A nurse from Barts Health NHS Trust has been made cardiovascular nurse of the year at the 2021 British Journal of Nursing Awards.
Rosalie Magboo, a senior sister at St Bartholomew's Hospital, is recognised for her work to create a care bundle which helps to prevent atrial fibrillation (AF) after cardiac surgery, and for developing a tool that predicts when a cardiac surgical site infection may occur.
AF is a heart condition that causes an irregular and often abnormally fast heart rate. This can be considerably higher than 100 beats a minute, which causes problems including dizziness, shortness of breath and tiredness.
It reduces the heart's efficiency and performance, which also happens when abnormal electrical impulses suddenly start firing in the heart's upper chambers.
The team, led by Rosalie, alongside consultant anaesthetist Dr Martina Buerge, implemented an 'AF after cardiac surgery strategy', or AFACS, to reduce the risk of AF developing after a patient had undergone cardiac surgery, with a particular focus on early reintroduction of beta-blockers.
Beta blockers can used to prevent AF by slowing down the heart and blocking the action of hormones like adrenaline.
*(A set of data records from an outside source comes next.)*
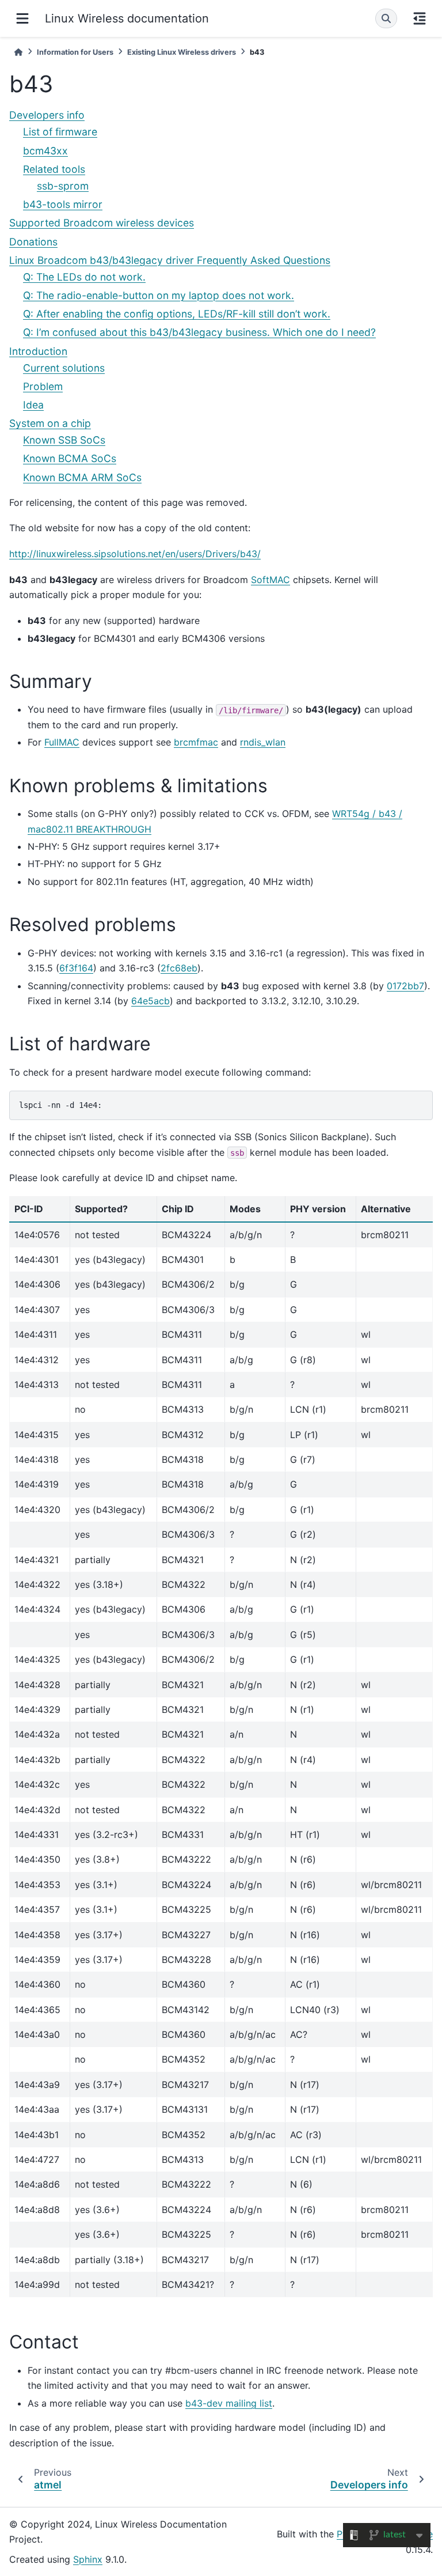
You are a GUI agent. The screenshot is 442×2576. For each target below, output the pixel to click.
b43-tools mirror (62, 204)
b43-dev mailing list (228, 2403)
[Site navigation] (22, 18)
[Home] (18, 52)
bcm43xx (45, 151)
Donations (33, 242)
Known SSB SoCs (64, 440)
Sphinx (87, 2559)
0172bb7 (405, 986)
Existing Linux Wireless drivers (181, 52)
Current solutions (64, 368)
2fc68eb (179, 968)
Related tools (54, 169)
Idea (33, 405)
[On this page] (419, 18)
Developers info (47, 115)
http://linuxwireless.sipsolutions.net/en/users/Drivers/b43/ (135, 553)
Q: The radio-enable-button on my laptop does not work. (158, 295)
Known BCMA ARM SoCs (82, 477)
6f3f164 (76, 968)
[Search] (386, 18)
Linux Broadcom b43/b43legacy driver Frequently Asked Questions (169, 260)
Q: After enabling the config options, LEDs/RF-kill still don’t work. (176, 314)
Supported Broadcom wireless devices (101, 223)
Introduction (38, 351)
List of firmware (60, 132)
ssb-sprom (63, 186)
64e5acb (150, 1001)
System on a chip (50, 423)
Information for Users (75, 52)
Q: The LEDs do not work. (84, 277)
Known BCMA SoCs (69, 458)
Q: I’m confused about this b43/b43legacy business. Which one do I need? (199, 332)
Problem (43, 386)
Rosalie was also praised by the panel for her clinical research doctoral fellowship that explores the psychosocial effects of living with Marfan Syndrome (MFS) and for developing a research day for cardiothoracic surgery nurses and allied health professionals.
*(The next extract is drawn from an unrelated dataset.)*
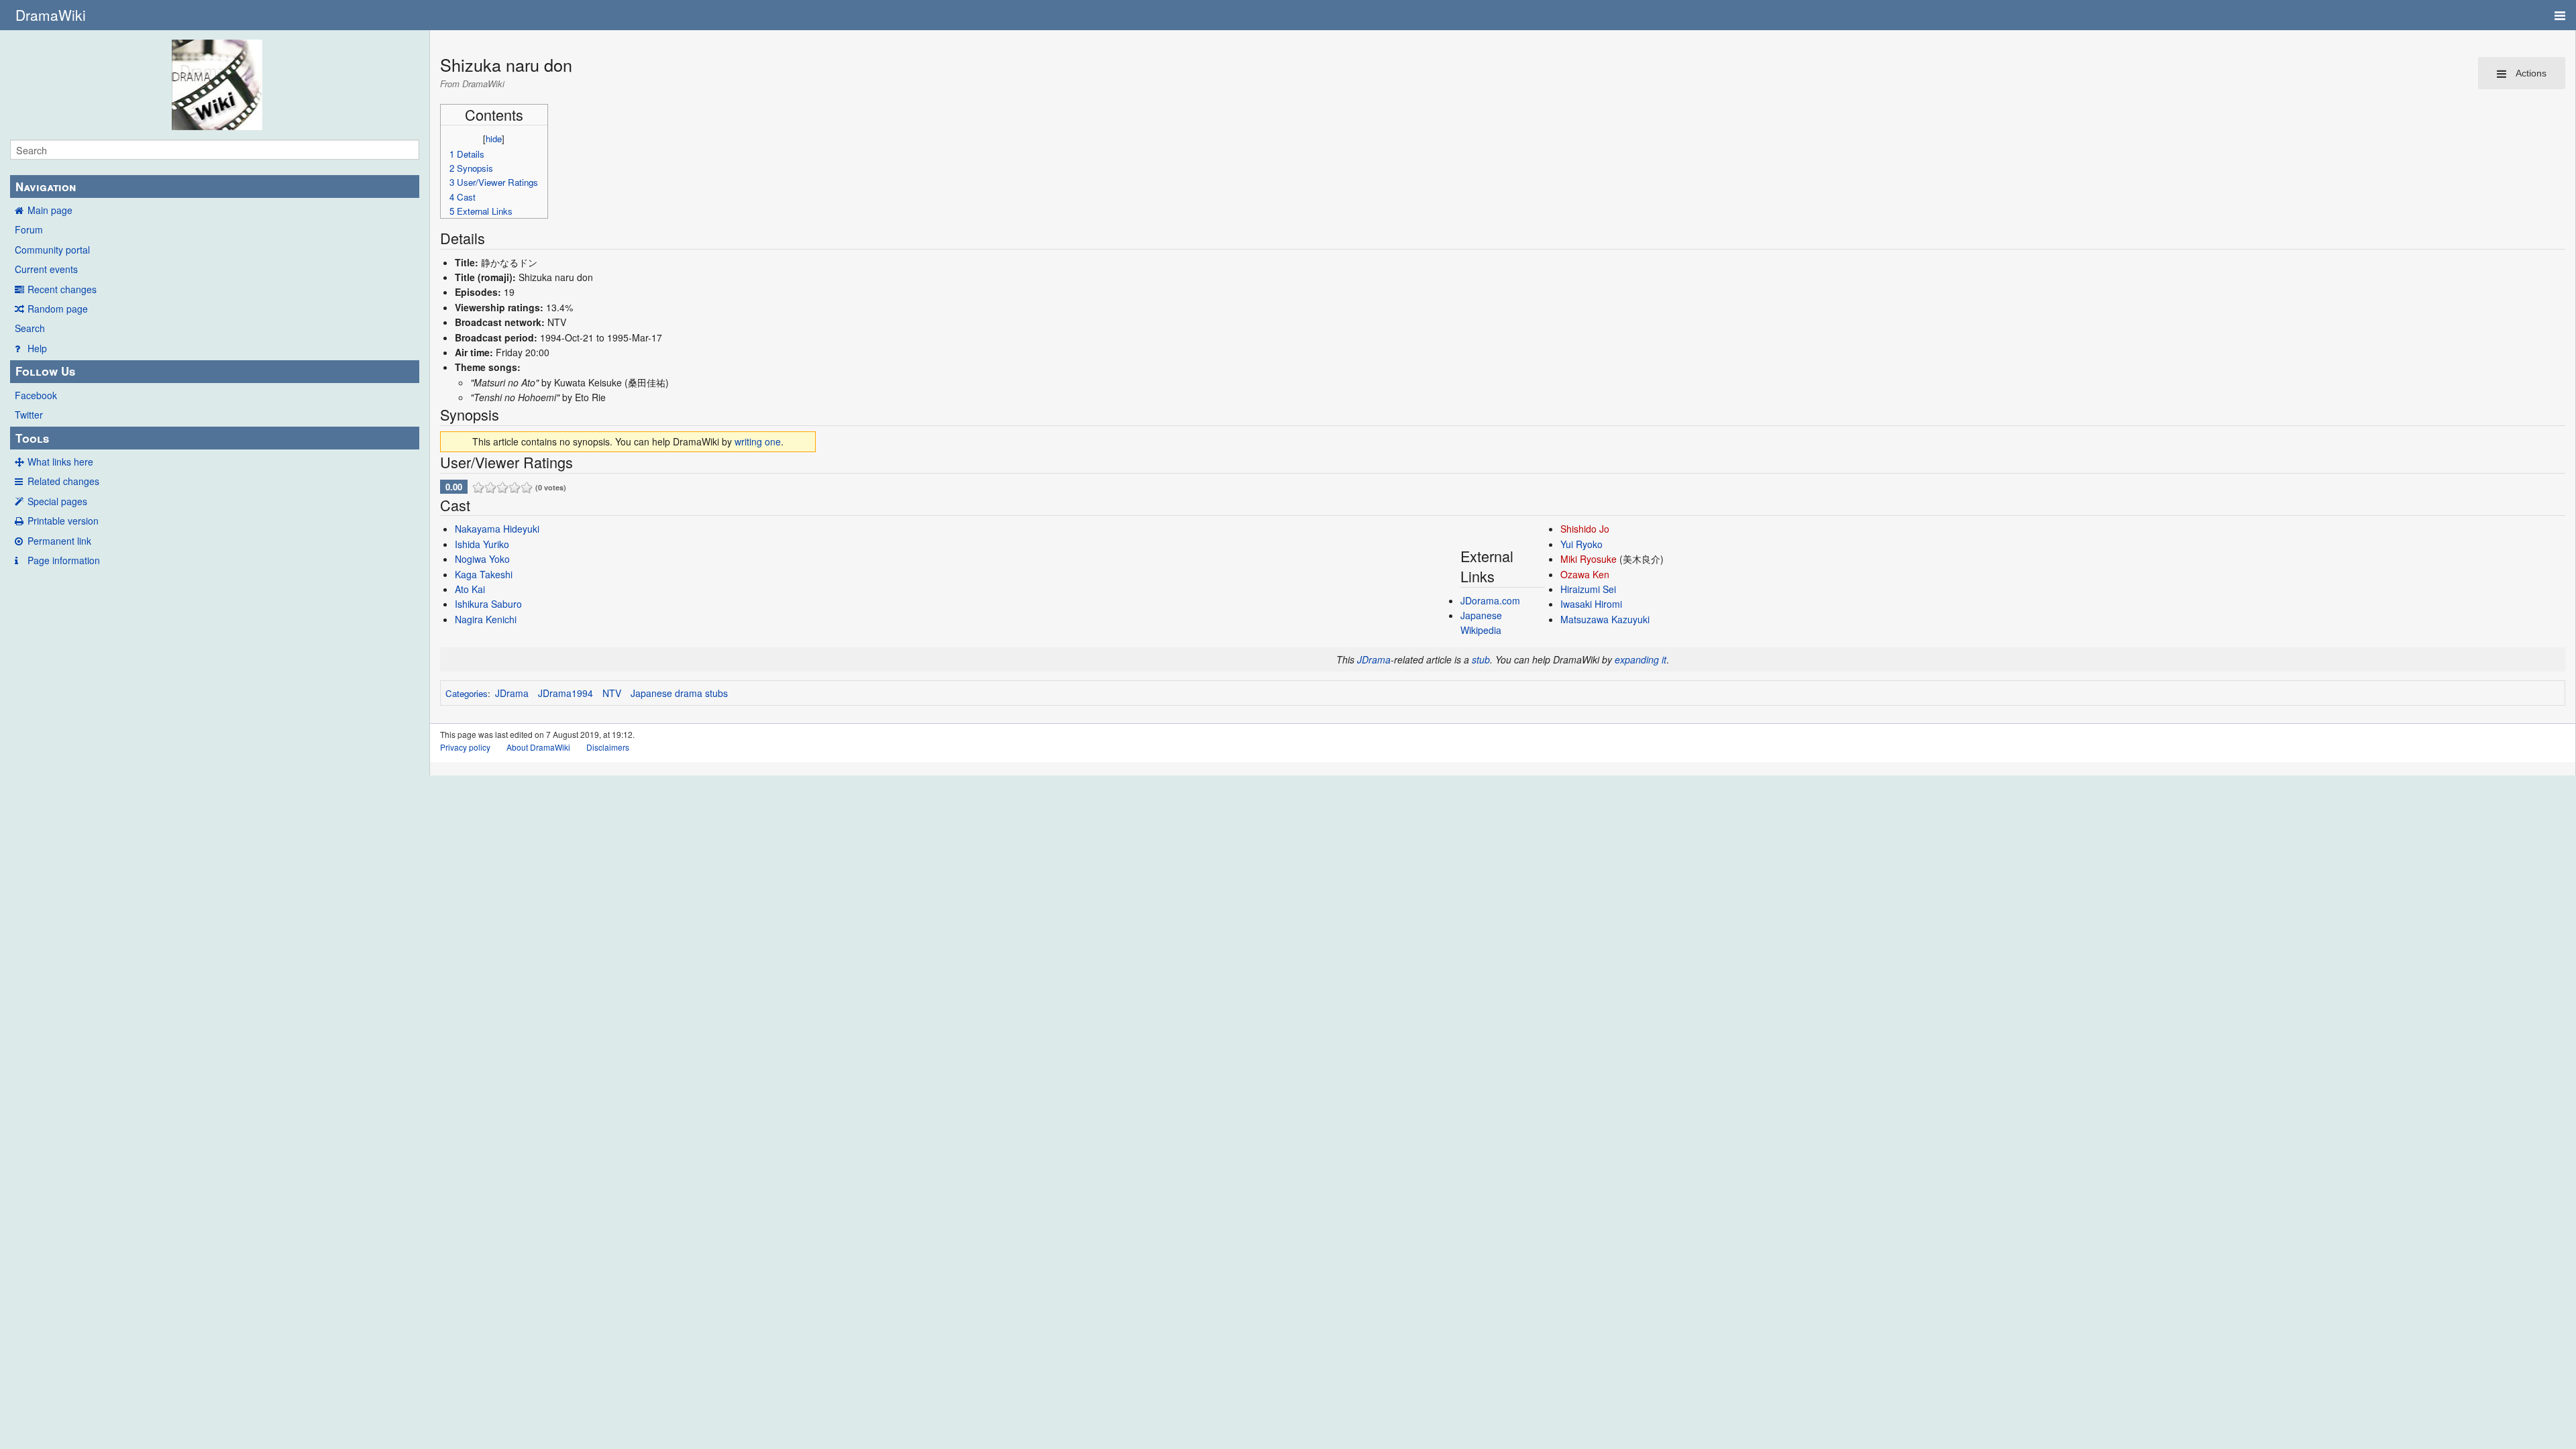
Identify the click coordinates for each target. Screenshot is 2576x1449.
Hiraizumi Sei (1588, 589)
Professor Julie Sanders, director of clinical research at St Bartholomew’s Hospital, said: “I cannot commend Rosalie highly enough for her dedication to her patients, colleagues and profession.
“She has been a significant influence locally, nationally and internationally.
“To have achieved so much in 2020 is staggering and is testament to her continuous commitment to improving cardiac surgery patient care.”
The BJN Awards is a prestigious annual celebration that recognises excellence in nursing.
The BJN website states: "This award will be presented to a nurse who has achieved excellence, or shown a flair for innovation, and translated this into measurable improvement in patient care in the cardiovascular setting."